Gary Panter's 'Rozz Tox Manifesto' (circa 1980)

In preparing yesterday's Pee-Wee Herman Show post I got to looking through some old
Gary Panter artwork.
It sparked memories of his 'Rozz Tox Manifesto'.

It was an interesting essay he wrote back in 1979 and posted item-by-item in the free personals section of the LA Reader.

When I first saw it, it was printed in the pages of a Ralph Records mail-order catalog.

Panter had done several album covers at the Ralph label, and for me, Ralph's slogan/credo of 'Buy Or Die!' resonated with the words of Panter's plea for artists to work within the capitalist market and find a larger audience.

There were other groovy ideas in there that inspired me so much at the tender age of - - what, seventeen years old?!? (yeesh) - - that I carried (more like buried) the thing in my wallet for a while.

A wish for coolness by osmosis or something...
...Though that was probably missing the point.
(As the original copy I've kept is now all weathered and aged, has it attained talisman status?)

It's fun to read it now and see what's developed and changed, what truly hasn't, and what points speak to our modern digital world.

- Click on that image below ⬇ of the tattered copy torn from a 1980 Ralph Records catalog to ENLARGE, or incur less eyestrain by reading the Rozz Tox Manifesto posted at Gary Panter's blog.

- Also at the blog, you can read Panter's story about the manifesto's origins.


glyphjockey said...

I sent Rozz-Tox around 1997 to an Irish friend whose lover was studying art, to me the friggin' thing is crystal clear but I got no reaction..... the little illegal immigrant is probably designing Republican party posters.

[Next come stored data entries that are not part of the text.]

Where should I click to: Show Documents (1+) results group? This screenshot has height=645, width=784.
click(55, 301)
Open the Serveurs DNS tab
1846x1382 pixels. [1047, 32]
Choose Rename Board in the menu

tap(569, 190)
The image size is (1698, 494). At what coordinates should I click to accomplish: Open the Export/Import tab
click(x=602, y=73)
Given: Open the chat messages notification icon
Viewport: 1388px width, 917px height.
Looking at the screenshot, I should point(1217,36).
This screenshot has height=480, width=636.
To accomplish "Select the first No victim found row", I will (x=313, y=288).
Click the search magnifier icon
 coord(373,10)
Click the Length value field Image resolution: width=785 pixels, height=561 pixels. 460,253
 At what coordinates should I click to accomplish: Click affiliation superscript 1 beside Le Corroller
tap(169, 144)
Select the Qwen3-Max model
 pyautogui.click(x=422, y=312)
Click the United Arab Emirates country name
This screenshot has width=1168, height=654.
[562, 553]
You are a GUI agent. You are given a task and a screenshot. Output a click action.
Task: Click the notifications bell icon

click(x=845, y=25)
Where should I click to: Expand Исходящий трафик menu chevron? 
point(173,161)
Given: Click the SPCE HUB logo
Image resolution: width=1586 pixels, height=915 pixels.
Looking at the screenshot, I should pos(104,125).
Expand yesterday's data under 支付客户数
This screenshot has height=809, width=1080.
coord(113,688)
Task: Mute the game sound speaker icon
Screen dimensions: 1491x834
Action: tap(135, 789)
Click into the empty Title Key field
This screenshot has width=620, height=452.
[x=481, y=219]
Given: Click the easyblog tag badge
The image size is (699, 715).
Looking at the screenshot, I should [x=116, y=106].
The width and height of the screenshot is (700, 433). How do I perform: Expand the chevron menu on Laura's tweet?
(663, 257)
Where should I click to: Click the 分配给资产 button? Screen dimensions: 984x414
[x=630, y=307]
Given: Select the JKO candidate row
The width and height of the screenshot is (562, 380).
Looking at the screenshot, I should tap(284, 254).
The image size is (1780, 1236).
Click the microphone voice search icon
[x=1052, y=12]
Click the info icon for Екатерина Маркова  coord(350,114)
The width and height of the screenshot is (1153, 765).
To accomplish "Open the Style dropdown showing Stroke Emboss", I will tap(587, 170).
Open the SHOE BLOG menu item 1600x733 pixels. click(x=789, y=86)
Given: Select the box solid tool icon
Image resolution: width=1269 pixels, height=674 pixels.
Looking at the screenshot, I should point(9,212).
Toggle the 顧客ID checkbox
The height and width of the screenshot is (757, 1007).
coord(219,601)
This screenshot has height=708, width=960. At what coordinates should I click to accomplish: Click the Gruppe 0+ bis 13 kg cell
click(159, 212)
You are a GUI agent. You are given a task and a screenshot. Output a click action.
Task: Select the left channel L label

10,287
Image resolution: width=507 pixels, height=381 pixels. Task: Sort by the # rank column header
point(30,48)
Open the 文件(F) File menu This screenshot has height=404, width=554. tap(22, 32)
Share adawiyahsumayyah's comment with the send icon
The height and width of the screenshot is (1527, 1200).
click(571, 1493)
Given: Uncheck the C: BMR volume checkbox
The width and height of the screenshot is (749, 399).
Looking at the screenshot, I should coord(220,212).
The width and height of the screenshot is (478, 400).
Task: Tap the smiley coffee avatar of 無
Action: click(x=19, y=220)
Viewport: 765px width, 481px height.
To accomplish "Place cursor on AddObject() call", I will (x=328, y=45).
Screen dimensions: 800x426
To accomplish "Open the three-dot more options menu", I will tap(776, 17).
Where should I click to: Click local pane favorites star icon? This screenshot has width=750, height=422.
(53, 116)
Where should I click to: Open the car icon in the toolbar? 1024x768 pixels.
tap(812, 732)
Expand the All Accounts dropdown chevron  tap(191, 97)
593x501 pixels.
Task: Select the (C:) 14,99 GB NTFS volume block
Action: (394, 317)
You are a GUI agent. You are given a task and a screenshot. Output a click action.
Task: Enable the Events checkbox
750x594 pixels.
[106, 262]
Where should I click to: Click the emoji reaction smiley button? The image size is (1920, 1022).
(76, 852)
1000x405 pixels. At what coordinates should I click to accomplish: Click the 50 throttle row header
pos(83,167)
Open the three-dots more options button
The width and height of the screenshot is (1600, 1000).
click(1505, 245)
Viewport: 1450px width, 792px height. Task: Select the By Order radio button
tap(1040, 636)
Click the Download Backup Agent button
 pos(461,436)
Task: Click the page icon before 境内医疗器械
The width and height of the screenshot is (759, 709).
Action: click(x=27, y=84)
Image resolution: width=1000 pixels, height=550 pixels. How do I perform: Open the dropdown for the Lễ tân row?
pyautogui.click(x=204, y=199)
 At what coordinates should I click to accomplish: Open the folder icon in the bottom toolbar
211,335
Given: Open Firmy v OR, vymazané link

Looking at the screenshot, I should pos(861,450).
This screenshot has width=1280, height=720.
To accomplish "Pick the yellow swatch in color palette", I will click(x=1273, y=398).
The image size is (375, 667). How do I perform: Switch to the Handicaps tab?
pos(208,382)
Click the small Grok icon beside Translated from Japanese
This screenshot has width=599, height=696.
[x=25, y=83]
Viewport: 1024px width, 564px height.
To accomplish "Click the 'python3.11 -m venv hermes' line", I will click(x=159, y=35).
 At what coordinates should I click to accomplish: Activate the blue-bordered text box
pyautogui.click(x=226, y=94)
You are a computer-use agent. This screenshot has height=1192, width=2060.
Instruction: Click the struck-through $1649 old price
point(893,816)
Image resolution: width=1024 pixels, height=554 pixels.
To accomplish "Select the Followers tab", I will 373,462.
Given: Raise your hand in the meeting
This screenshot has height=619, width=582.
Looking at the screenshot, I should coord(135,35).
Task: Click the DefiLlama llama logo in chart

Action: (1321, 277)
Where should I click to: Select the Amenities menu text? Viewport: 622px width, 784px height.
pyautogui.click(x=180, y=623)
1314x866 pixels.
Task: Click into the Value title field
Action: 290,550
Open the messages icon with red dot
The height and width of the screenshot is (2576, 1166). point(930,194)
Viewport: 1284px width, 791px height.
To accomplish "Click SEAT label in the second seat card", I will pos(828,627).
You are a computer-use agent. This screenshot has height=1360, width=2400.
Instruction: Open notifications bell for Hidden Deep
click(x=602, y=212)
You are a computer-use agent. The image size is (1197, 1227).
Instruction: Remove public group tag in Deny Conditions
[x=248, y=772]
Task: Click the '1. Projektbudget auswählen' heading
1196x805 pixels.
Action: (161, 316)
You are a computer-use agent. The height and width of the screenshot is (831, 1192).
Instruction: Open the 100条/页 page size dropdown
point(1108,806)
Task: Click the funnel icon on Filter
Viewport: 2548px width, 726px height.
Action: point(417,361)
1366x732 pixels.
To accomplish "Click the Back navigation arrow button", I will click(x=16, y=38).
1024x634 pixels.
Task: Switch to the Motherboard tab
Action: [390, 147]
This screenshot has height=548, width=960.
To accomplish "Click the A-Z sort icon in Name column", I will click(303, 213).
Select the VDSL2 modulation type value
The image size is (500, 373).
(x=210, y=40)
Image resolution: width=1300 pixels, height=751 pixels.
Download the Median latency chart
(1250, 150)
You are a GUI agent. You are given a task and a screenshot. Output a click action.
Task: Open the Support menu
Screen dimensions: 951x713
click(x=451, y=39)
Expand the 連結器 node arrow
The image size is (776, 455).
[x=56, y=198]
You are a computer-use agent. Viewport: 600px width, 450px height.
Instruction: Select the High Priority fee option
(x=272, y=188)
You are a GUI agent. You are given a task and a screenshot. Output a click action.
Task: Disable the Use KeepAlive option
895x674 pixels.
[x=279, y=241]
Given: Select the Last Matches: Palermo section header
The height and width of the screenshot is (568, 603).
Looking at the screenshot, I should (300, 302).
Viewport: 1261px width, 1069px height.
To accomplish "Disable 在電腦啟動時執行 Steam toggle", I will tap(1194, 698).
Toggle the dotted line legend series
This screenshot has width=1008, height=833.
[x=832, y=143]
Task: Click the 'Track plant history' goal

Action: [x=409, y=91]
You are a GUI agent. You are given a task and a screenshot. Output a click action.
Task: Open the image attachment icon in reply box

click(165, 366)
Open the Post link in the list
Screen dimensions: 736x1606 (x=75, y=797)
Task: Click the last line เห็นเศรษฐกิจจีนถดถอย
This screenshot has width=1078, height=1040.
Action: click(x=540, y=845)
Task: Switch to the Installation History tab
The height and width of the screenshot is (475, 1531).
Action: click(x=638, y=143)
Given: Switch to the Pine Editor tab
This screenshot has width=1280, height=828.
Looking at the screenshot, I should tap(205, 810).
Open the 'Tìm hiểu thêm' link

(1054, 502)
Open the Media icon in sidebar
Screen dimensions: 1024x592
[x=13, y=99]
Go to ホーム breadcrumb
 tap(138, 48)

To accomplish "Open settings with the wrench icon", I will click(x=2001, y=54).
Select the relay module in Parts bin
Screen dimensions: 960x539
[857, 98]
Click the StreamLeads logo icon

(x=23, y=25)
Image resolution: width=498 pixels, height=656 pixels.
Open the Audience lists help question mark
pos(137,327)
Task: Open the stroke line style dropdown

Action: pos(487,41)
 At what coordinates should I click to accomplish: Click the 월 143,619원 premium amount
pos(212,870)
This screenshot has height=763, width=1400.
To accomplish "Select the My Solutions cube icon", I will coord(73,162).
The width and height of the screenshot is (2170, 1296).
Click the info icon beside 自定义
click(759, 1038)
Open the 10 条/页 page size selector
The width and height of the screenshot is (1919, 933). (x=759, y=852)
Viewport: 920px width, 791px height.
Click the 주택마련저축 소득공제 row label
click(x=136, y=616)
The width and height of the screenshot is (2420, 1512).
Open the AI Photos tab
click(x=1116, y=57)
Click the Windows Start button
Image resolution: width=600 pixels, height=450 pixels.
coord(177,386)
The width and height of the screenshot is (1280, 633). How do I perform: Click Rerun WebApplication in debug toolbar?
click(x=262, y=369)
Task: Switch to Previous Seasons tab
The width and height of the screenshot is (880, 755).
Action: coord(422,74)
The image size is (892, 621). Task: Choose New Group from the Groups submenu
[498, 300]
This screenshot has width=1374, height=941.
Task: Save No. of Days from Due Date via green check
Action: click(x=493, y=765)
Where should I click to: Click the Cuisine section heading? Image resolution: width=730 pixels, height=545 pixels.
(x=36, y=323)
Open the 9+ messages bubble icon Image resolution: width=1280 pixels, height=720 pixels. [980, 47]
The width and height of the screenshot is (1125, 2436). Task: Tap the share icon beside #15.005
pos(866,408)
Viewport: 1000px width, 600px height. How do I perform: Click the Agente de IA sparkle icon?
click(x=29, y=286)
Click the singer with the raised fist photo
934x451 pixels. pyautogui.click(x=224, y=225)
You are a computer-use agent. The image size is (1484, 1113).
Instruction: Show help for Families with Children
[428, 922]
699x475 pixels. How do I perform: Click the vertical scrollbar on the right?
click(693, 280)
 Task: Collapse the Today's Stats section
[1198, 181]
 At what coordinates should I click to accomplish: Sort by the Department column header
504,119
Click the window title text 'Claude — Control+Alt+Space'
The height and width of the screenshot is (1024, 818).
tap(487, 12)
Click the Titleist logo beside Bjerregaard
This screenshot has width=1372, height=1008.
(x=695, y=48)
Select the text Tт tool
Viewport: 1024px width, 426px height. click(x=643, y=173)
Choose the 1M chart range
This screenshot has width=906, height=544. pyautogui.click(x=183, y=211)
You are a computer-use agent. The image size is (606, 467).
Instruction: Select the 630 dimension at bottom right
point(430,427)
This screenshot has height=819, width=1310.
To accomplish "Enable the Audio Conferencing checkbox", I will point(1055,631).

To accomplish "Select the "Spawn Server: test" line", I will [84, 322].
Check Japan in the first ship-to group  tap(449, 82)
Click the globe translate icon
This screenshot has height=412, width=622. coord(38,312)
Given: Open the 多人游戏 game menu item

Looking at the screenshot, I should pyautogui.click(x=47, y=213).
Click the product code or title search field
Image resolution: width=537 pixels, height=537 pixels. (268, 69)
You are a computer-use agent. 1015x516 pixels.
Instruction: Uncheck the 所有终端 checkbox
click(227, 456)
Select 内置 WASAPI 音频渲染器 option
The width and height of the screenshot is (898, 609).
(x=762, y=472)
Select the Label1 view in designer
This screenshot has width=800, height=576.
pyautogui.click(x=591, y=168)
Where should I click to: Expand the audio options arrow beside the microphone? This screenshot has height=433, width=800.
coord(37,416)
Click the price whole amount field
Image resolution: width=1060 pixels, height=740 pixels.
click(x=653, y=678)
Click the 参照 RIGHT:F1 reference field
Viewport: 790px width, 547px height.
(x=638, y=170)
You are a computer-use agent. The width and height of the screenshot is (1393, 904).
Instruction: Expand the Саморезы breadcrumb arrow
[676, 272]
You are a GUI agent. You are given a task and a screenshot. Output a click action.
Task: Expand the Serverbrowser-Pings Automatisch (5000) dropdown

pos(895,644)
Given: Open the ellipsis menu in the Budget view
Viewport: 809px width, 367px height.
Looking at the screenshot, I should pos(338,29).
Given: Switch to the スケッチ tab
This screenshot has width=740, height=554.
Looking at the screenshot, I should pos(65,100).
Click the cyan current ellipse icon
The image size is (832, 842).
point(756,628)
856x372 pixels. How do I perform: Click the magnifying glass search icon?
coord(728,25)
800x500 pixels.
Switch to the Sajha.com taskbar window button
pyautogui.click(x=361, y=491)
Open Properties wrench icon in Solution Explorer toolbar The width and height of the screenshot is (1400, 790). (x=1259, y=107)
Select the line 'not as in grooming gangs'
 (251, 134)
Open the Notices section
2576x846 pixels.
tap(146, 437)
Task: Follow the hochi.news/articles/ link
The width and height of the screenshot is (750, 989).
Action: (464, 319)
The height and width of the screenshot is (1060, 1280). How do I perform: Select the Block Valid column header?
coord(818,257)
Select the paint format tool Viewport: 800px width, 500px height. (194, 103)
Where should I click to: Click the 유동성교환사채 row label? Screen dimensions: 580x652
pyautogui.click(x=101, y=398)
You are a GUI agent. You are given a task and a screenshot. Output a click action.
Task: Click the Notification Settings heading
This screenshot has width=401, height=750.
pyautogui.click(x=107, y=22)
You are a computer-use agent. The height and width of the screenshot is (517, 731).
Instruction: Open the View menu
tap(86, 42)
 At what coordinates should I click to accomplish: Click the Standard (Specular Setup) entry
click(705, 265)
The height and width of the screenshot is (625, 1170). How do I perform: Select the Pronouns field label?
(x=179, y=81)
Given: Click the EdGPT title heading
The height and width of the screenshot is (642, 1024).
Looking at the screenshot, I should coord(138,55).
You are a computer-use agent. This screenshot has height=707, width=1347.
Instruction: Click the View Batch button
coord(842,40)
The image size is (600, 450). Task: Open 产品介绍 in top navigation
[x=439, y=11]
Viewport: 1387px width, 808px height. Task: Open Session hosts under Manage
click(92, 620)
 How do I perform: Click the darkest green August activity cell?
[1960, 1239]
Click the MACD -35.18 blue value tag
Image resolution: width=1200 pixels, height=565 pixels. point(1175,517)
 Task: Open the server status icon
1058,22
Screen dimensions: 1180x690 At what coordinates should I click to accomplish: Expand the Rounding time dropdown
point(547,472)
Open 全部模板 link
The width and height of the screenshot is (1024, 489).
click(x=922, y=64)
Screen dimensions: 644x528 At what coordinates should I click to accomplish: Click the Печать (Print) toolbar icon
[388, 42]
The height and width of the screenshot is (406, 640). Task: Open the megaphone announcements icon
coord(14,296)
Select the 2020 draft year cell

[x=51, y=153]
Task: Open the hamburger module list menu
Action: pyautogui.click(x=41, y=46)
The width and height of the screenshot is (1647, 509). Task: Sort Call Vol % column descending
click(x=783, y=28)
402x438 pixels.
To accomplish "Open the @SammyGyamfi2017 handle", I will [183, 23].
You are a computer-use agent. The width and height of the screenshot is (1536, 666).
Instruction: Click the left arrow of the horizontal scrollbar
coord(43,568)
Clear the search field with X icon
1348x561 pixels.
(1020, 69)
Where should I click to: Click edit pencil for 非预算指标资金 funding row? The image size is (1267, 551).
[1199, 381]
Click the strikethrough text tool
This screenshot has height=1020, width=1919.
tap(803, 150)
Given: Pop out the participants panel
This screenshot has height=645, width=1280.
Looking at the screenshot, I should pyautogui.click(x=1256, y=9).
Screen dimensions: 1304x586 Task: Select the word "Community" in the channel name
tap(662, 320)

As Jimbo would say, "Who gives a shit?!?"

My favorite things from Gary around that time were the creation of Clorex and Purox, two imaginary toxic commodity cleaning products.

Lastly, Nicole Panter was a babe and a half.

Harry Swartz-Turfle said...

Thanks for posting this. Just getting into the many facets of Gary Panter, and so much of the Rozz Tox is still relevant and inspirational.